— START Exercise inputs —

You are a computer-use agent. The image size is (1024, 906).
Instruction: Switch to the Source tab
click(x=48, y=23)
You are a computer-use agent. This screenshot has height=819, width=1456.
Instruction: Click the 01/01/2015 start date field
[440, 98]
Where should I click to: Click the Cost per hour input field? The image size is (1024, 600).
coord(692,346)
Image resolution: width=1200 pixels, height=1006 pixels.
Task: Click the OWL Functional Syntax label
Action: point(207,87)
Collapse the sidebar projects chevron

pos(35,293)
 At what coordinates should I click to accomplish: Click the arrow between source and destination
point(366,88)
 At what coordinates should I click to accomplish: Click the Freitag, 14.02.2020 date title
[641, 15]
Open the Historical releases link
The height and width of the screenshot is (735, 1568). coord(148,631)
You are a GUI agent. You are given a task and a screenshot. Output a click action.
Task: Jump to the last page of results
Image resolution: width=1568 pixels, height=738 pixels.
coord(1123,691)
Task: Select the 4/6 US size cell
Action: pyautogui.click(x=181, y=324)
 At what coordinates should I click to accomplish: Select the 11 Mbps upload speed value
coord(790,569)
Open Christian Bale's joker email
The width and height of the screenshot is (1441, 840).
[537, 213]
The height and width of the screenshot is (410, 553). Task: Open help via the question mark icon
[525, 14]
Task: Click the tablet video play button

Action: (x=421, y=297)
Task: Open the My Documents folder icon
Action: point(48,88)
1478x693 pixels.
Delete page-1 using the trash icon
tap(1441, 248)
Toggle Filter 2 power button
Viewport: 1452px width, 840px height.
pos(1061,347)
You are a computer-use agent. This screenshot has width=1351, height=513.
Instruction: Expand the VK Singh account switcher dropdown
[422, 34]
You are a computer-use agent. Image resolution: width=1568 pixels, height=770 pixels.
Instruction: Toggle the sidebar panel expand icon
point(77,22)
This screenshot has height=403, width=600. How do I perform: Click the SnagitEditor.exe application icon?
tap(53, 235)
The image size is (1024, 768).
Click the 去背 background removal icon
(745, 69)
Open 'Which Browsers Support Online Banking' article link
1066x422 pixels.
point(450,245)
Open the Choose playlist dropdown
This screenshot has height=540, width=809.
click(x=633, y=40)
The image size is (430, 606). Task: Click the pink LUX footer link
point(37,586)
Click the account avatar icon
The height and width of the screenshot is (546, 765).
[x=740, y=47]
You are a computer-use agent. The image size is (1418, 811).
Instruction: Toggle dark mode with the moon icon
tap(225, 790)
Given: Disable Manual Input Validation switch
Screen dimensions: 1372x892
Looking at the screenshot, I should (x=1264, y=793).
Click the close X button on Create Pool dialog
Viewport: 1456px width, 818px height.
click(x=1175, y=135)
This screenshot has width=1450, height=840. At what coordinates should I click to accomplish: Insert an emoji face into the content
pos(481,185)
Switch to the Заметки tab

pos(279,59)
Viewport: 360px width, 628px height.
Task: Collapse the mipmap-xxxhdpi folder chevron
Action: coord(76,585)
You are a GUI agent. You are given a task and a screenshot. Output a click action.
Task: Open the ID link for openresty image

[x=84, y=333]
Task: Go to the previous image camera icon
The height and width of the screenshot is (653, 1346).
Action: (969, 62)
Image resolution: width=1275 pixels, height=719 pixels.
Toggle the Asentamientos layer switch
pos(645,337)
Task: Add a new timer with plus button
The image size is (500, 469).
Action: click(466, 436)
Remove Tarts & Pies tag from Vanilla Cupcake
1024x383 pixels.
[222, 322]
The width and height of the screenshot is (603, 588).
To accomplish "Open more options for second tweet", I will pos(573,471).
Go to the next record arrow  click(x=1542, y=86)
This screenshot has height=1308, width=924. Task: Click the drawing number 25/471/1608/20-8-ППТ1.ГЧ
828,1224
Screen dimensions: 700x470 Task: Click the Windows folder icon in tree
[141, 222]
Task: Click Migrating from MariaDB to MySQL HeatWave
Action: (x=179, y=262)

— END Exercise inputs —

> What you have to do: Print the records from the line with "1478x693 pixels." to the line with "Action: (969, 62)", reproducing each line without alteration.

> Solution for this task:
1478x693 pixels.
Delete page-1 using the trash icon
tap(1441, 248)
Toggle Filter 2 power button
Viewport: 1452px width, 840px height.
pos(1061,347)
You are a computer-use agent. This screenshot has width=1351, height=513.
Instruction: Expand the VK Singh account switcher dropdown
[422, 34]
You are a computer-use agent. Image resolution: width=1568 pixels, height=770 pixels.
Instruction: Toggle the sidebar panel expand icon
point(77,22)
This screenshot has height=403, width=600. How do I perform: Click the SnagitEditor.exe application icon?
tap(53, 235)
The image size is (1024, 768).
Click the 去背 background removal icon
(745, 69)
Open 'Which Browsers Support Online Banking' article link
1066x422 pixels.
point(450,245)
Open the Choose playlist dropdown
This screenshot has height=540, width=809.
click(x=633, y=40)
The image size is (430, 606). Task: Click the pink LUX footer link
point(37,586)
Click the account avatar icon
The height and width of the screenshot is (546, 765).
[x=740, y=47]
You are a computer-use agent. The image size is (1418, 811).
Instruction: Toggle dark mode with the moon icon
tap(225, 790)
Given: Disable Manual Input Validation switch
Screen dimensions: 1372x892
Looking at the screenshot, I should (x=1264, y=793).
Click the close X button on Create Pool dialog
Viewport: 1456px width, 818px height.
click(x=1175, y=135)
This screenshot has width=1450, height=840. At what coordinates should I click to accomplish: Insert an emoji face into the content
pos(481,185)
Switch to the Заметки tab

pos(279,59)
Viewport: 360px width, 628px height.
Task: Collapse the mipmap-xxxhdpi folder chevron
Action: coord(76,585)
You are a GUI agent. You are given a task and a screenshot. Output a click action.
Task: Open the ID link for openresty image

[x=84, y=333]
Task: Go to the previous image camera icon
The height and width of the screenshot is (653, 1346).
Action: (969, 62)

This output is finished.